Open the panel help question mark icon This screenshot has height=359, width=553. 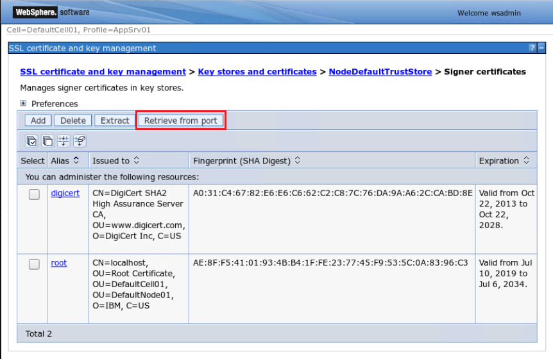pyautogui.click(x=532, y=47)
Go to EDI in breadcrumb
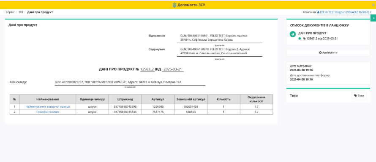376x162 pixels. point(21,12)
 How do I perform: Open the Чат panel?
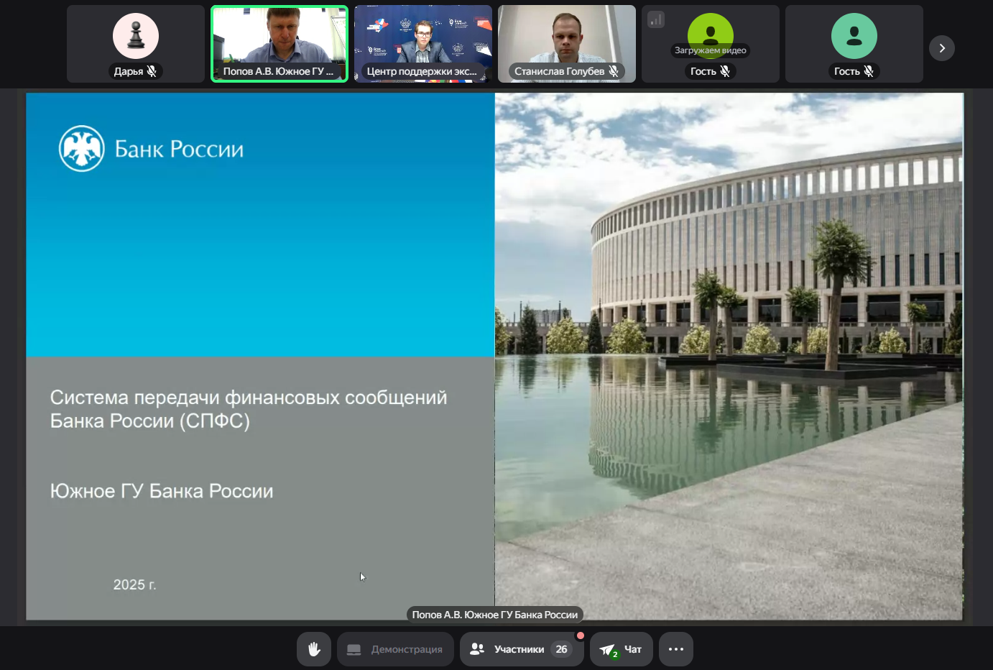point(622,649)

# # # # #

* [GOAL]: Starting at the line with "Go to EDI in breadcrumb" and continuing through the final line above, write those lines again with "breadcrumb" switched to "path bar" and no other changes. Leave out the pictures.

* [RESULT OF THIS EXERCISE]:
Go to EDI in path bar
376x162 pixels. point(21,12)
 How do I perform: Open the Чат panel?
point(622,649)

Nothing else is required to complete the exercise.